## WORK TO BE COMPLETED
Rewrite all of the material below, replacing "dropdown" with "menu" and keeping everything else the same. Leave the pictures out.

## MATERIAL
[start]

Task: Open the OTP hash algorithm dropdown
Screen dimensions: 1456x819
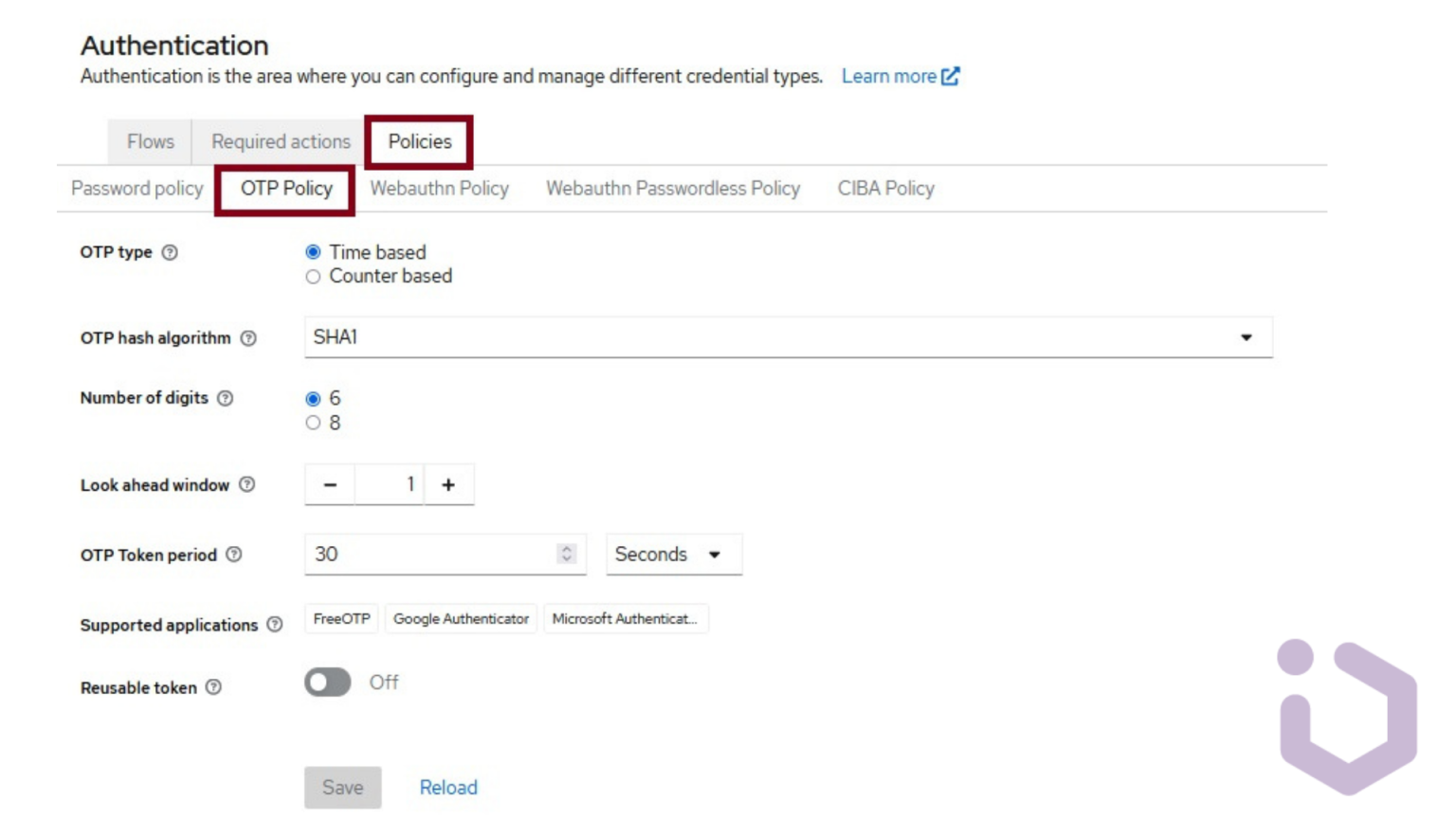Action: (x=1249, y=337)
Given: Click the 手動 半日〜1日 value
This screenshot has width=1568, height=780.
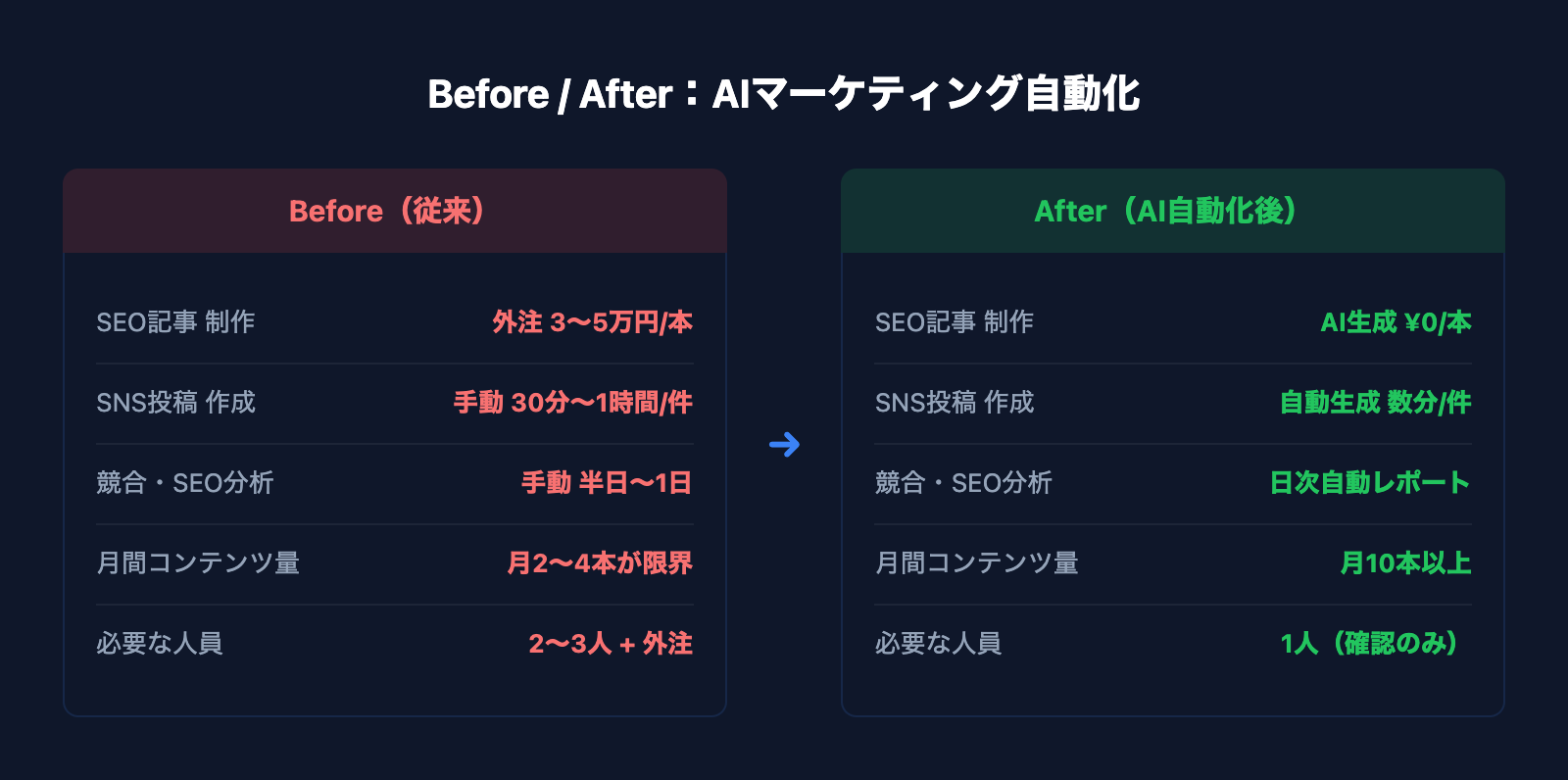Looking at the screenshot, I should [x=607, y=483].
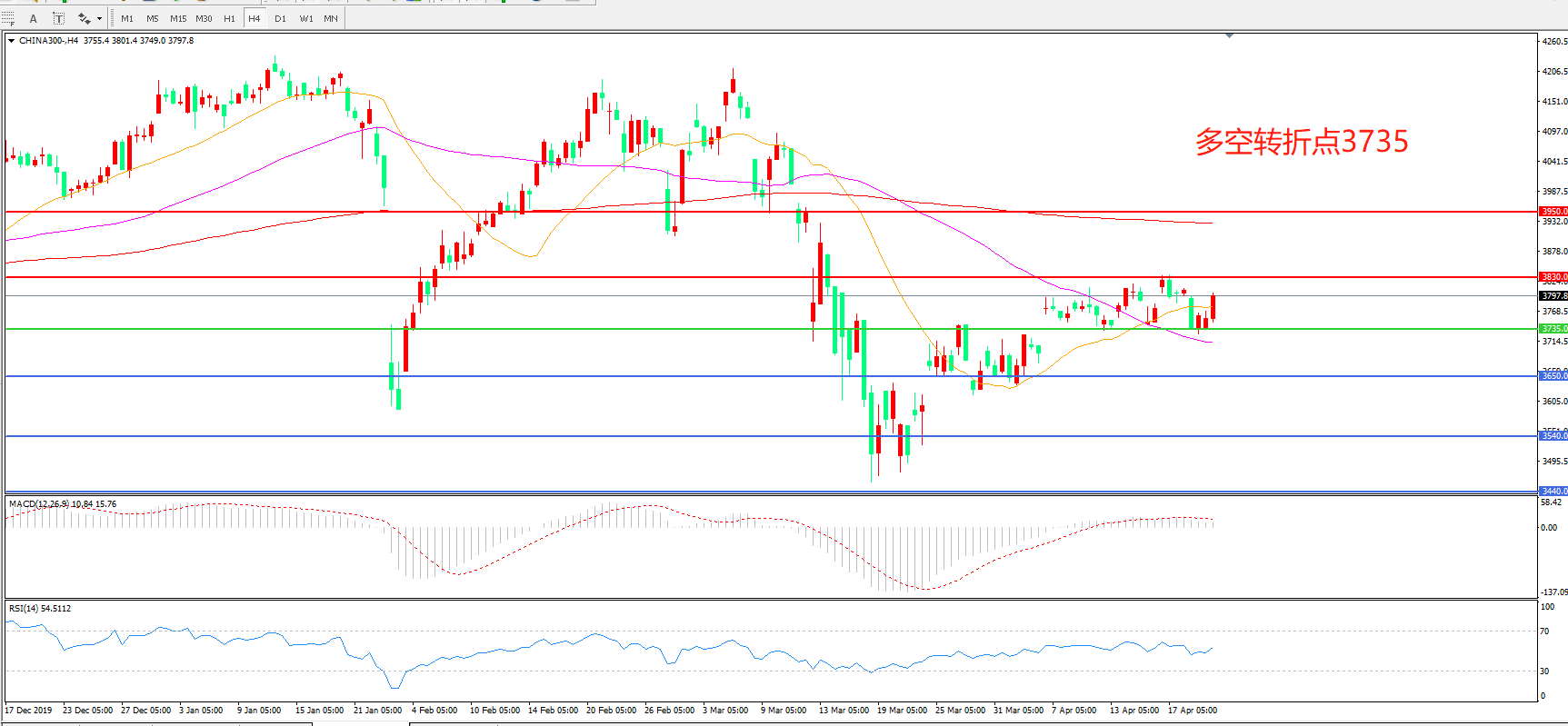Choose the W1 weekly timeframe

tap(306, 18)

[end]

## SOLUTION
Task: Open the OTP hash algorithm menu
Screen dimensions: 1456x819
Action: (x=1249, y=337)
Given: Click the 手動 半日〜1日 value
This screenshot has width=1568, height=780.
Looking at the screenshot, I should [x=607, y=483].
Choose the W1 weekly timeframe

tap(306, 18)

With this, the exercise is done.